They are so comfortable that many people can wear them for hours: the so-called in-ear headphones have become an integral part of everyday life. Whether you’re on the train, jogging, or at a professional conference, these tiny wireless earphones come in handy. But is there a problem? Especially on social media, the statement is circulating that these assistants every day can lead to a fungal infection in the ear. indeed… “Is this correct”?
An incubator for pathogens is created
As practical as in-ear headphones are, they do have an edge. At least for everyone who wears them a lot and loves to wear them for hours at a time, because: Wireless headphones close the ear canal, creating a warm, moist microclimate in the ear. This, in turn, can act as a real incubator for pathogens and promote fungal infection.
fungus can infect the ear canal, So it is called Otomykose Arises. Otomycosis is a fungal infection that can occur in the external auditory canal. Any foreign body, including hearing aids, is a risk factor for ear fungus. In other words, anyone who wears earbuds frequently and for extended periods of time tends to be at risk.

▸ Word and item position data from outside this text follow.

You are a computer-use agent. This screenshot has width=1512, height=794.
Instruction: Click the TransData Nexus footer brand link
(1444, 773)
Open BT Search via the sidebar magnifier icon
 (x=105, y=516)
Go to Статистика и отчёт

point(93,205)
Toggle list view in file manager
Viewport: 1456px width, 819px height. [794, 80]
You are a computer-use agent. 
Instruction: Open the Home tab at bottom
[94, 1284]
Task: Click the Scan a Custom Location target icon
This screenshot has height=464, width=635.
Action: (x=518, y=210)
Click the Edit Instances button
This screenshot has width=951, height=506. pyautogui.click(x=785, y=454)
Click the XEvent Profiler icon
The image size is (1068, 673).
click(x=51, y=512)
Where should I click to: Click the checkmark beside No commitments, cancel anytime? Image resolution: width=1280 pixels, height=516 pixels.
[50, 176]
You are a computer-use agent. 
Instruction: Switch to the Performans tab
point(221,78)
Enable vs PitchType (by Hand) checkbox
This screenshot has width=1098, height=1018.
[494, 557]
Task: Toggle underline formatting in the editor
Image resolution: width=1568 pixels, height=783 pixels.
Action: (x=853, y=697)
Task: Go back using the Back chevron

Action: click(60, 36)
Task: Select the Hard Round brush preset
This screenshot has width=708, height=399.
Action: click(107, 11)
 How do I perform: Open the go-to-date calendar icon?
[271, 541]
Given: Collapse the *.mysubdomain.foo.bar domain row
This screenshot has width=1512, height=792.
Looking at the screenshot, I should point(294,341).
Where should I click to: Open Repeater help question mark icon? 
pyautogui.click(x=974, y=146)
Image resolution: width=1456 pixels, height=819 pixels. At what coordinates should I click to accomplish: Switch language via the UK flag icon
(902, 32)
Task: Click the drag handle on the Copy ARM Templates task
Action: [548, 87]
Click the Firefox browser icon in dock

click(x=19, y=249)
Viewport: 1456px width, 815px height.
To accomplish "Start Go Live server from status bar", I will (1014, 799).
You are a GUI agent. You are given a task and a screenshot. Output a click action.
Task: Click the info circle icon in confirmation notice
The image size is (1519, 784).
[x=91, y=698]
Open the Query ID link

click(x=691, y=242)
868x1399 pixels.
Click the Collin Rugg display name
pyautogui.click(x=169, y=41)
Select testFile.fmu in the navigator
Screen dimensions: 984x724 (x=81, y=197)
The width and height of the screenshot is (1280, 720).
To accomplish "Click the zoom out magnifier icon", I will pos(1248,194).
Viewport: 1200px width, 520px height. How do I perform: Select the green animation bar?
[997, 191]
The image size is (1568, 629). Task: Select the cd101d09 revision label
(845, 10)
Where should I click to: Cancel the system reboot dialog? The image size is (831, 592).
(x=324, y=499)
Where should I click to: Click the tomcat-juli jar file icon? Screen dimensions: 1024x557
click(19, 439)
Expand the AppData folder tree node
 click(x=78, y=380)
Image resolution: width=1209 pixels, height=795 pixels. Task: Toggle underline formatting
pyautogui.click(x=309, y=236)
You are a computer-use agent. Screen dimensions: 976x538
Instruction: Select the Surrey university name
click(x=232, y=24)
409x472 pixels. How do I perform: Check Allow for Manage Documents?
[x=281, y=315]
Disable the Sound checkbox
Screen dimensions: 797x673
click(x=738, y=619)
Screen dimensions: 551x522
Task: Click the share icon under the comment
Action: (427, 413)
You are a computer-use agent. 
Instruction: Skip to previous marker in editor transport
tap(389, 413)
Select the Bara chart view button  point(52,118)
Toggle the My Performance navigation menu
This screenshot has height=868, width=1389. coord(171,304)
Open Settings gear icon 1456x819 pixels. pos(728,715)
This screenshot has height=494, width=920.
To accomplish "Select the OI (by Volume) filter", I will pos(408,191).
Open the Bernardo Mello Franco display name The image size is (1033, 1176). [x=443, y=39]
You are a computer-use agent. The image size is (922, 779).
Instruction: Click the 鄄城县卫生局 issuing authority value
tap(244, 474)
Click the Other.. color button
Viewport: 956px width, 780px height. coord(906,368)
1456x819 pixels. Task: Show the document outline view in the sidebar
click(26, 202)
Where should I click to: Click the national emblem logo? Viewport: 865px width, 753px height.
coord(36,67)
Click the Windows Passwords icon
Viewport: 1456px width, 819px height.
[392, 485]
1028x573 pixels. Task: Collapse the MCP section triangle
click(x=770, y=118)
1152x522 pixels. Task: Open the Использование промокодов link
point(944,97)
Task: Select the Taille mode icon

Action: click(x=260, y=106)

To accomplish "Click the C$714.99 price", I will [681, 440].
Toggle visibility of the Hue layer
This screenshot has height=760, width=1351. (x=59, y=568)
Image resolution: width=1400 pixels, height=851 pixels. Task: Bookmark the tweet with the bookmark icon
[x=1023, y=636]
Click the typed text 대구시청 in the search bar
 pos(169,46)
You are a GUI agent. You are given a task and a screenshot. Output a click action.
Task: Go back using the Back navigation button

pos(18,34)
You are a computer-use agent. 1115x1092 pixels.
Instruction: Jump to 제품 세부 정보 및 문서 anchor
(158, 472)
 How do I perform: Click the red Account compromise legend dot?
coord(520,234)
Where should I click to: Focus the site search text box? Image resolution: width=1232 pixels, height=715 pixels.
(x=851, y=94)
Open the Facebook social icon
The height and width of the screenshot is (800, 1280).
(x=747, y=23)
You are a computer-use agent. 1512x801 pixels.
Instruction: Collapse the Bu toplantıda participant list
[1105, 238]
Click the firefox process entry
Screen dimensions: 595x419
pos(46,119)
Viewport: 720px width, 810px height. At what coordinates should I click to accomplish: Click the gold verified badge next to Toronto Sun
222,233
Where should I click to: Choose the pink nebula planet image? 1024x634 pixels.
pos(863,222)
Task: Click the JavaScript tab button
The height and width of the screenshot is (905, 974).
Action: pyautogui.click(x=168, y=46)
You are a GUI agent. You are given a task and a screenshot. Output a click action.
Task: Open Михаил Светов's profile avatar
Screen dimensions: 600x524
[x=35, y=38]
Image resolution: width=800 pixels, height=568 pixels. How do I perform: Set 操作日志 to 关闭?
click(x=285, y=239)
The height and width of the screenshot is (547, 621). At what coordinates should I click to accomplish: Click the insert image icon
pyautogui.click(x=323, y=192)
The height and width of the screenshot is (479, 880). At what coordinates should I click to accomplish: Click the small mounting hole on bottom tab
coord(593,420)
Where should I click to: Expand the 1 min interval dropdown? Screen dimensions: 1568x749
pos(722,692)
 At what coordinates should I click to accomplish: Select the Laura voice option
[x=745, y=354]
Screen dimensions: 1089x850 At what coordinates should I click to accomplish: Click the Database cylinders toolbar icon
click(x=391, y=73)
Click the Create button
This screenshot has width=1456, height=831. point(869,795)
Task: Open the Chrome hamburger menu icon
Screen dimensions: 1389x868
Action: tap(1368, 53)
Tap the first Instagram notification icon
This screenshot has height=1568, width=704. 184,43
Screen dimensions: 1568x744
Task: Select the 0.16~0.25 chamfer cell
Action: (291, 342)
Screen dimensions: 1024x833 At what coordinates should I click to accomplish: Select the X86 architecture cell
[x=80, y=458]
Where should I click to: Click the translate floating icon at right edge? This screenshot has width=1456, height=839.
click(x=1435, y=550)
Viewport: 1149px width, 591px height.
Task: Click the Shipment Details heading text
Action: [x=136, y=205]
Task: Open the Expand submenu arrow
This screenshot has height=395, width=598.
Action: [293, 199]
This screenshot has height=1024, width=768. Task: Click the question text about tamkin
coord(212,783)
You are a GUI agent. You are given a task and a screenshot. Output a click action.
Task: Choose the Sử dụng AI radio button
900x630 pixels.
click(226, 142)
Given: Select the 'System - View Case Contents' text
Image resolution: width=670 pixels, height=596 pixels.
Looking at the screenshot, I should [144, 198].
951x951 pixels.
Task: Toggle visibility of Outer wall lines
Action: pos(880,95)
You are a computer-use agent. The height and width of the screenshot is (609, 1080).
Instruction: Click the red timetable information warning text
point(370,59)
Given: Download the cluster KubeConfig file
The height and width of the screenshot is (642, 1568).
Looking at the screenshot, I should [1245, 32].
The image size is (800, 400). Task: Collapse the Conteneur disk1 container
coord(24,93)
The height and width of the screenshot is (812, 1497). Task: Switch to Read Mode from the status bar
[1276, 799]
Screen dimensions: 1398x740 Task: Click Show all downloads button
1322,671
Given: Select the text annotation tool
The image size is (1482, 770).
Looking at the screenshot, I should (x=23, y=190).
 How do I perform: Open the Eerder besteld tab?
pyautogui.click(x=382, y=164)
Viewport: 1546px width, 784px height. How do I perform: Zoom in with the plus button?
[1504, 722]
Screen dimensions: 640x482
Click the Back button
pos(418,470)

Come in addition: Earwax is pushed further into the ear canal by headphones. This, in turn, impairs the ear’s self-cleaning function – pathogens such as bacteria or fungi can no longer be properly broken down.
What are the symptoms of this infection caused by bacteria or fungi? The ear itches or hurts, and sometimes the ear canal cries or smells bad. The ear canal can also become swollen, which can lead to hearing loss.
If you notice these symptoms in yourself, it is recommended to consult a doctor’s office. After proper treatment, the fungal infection usually clears up within 10 to 14 days.
This is how you can prevent it
But what if you’re reluctant to do without in-ear headphones – but of course you want to avoid such infections?
The most important preventive method To clean your headphones and case regularly. Anyone who also tends to have increased earwax production should regularly clean their ear canals.
And perhaps the easiest way of all: especially in the summer or when playing sports, it is recommended to give your ears a break after wearing in-ear headphones so that the auditory canal is ventilated.
By the way: fungal infections can be contagious. In order to prevent transmission, earphones should therefore not be exchanged – neither from person to person nor from ear to ear.
“Is it true…” that earphones can trigger an ear infection? (picture: David Weinert)
Note: This text is for general information only. This information is not a substitute for medical treatment by a professional. If you have any health issues or concerns, be sure to contact your family doctor.